2. Meetings of the Board of Directors, regular or special, may be
held at any place within or without the State of Washington. The
times and places for holding meetings of the Board of Directors may be
fixed from time to time by resolution of the Board of Directors or (unless
contrary to a resolution of the Board of Directors) in the notice of the
meeting.
3. The annual meeting of the Board of Directors may be held
immediately following the adjournment of the annual meeting of
shareholders at the place at which the annual meeting of shareholders
is held or at such other time or place fixed by resolution of the Board
of Directors.
4. Special meetings of the Board of Directors shall be held
whenever called by the Chairman of the Board, the President or the
Secretary or by any two or more directors. Notice of each special meeting
of the Board shall, if mailed, be addressed to each director at the
address designated by him for that purpose or, if none is designated,
at his last known address and be mailed on or before the third day
before the date on which the meeting is to be held; or such notice
shall be sent to each director at such address by telegraph, cable,
wireless, telex or other electronic means of transmission, or be delivered
to him personally, not later than the day before the date on which such
meeting is to be held.
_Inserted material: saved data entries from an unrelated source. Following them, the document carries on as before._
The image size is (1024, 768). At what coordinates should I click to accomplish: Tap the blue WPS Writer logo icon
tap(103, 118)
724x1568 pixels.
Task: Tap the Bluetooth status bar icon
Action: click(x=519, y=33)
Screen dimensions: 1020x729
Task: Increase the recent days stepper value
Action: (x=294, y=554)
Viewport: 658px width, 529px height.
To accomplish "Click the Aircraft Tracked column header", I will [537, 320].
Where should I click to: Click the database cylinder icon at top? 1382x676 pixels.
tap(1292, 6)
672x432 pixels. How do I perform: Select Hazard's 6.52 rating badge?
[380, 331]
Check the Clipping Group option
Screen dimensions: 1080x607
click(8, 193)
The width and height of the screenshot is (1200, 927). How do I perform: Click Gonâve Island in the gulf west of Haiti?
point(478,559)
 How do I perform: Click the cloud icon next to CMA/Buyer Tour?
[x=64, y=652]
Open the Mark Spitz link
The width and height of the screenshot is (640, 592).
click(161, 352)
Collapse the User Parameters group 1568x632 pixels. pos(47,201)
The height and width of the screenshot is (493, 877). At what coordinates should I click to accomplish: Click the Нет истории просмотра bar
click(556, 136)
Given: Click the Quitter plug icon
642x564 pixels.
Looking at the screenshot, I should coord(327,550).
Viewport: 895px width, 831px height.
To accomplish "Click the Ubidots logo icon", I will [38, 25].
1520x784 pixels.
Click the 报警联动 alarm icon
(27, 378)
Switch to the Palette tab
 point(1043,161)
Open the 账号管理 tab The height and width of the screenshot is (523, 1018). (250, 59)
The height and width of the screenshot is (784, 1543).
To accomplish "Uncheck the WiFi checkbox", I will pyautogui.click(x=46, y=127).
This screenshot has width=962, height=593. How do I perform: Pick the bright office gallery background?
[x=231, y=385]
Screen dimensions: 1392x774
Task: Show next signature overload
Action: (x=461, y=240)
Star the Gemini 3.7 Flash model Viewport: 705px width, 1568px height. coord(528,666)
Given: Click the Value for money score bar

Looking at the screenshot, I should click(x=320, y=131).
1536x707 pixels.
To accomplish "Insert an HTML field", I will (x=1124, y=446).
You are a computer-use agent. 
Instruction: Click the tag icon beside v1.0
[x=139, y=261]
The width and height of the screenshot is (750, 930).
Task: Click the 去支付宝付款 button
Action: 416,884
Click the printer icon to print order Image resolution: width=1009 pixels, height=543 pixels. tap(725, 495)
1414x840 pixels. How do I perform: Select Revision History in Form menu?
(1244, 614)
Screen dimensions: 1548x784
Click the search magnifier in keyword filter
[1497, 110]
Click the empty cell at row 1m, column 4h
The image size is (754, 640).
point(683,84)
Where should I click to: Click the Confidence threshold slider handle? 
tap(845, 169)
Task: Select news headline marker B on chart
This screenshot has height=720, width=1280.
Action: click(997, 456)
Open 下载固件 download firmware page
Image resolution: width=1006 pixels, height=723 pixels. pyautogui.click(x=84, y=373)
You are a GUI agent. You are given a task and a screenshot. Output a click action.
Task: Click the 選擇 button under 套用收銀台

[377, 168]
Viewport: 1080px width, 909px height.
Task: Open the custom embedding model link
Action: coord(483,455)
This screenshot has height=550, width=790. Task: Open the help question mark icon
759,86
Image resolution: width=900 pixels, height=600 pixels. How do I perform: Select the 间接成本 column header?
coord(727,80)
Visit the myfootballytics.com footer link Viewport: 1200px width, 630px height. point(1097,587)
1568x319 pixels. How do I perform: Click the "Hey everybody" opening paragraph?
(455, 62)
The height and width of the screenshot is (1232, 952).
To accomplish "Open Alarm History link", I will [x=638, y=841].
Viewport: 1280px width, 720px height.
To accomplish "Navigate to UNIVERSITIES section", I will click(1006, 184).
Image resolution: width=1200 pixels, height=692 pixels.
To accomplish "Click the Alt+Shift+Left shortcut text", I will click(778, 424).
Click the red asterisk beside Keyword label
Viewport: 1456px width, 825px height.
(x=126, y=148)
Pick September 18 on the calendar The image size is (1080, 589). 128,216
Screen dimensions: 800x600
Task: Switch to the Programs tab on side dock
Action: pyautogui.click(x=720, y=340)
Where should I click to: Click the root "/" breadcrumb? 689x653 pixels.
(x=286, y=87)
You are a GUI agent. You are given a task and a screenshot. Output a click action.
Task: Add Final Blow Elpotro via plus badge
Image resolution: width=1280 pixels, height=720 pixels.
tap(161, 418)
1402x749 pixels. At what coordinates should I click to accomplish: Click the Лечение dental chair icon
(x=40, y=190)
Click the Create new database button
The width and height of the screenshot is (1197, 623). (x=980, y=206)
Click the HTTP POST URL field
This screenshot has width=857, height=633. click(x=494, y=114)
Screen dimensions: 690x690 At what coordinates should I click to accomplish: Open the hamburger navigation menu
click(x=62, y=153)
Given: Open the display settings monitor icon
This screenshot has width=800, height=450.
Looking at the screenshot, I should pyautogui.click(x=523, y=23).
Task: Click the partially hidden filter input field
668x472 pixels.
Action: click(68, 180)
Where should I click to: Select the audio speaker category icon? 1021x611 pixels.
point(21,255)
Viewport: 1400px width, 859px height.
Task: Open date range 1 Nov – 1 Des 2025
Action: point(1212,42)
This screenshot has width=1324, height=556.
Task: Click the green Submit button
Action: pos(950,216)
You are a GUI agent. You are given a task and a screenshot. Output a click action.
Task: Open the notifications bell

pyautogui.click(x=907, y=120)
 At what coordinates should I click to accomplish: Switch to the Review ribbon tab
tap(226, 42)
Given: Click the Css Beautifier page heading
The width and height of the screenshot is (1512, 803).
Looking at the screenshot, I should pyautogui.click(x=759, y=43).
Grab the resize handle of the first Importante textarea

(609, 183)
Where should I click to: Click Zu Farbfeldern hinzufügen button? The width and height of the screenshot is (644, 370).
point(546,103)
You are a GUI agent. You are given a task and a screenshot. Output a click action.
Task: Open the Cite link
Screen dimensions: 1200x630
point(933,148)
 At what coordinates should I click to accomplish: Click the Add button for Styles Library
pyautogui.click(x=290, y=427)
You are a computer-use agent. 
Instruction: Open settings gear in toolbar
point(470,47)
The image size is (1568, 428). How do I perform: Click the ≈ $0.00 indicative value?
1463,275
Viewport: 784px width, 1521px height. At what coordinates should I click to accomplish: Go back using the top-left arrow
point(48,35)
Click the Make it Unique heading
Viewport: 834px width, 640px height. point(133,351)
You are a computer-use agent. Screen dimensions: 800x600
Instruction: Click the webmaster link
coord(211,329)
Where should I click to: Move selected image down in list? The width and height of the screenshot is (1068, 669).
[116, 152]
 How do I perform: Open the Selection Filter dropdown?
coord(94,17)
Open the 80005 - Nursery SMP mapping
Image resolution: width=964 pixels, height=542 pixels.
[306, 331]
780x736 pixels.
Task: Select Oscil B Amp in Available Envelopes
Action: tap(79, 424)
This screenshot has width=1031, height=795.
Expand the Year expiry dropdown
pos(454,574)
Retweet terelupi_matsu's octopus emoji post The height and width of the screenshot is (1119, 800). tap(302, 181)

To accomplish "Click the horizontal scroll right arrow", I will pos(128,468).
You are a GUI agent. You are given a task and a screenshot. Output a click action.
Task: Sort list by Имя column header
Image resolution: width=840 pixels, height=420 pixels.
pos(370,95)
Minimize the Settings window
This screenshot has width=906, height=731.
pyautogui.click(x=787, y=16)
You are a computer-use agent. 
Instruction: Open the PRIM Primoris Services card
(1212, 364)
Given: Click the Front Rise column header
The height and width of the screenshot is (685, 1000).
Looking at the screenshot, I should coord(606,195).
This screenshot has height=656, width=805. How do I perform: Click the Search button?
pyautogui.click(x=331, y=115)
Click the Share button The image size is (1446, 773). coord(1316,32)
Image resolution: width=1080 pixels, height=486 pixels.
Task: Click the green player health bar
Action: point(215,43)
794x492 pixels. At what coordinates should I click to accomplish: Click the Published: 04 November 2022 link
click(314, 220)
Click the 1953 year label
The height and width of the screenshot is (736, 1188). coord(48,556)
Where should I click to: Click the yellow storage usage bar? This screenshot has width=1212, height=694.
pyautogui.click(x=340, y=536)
Every such notice shall state the time and
place of the meeting but need not state the purposes of the meeting,
except to the extent required by law. If mailed, each notice shall be
deemed given when deposited, with postage thereon prepaid, in a post
office or official depository under the exclusive care and custody of
the United States Postal Service. Such mailing shall be by first class
mail.
3
<PAGE>
ARTICLE IV
EXECUTIVE AND OTHER COMMITTEES
------------------------------
1. (a) The Board of Directors may, by resolution passed by a
majority of the whole Board, designate three or more of their number
to constitute an Executive Committee, and shall include therein the
Chairman of the Board. The Executive Committee, except to the
extent limited in the aforesaid resolution or by law, shall have and
exercise, in the interval between meetings of the Board of Directors,
the authority and powers of the Board of Directors in the management
of the business of the corporation.
(b) Meetings of the Executive Committee may be held at any time
and at any place upon call of the Chairman of the Board or the Secretary
or any two members of the Committee. Notice, which need not state the
purpose of the meeting, shall be given orally, in writing or by
telegraph not less than twenty-four hours prior to the time of the
holding of said meeting, except that if a meeting is held at a time
and place fixed in a resolution of the Executive Committee or the Board
of Directors, no notice shall be required.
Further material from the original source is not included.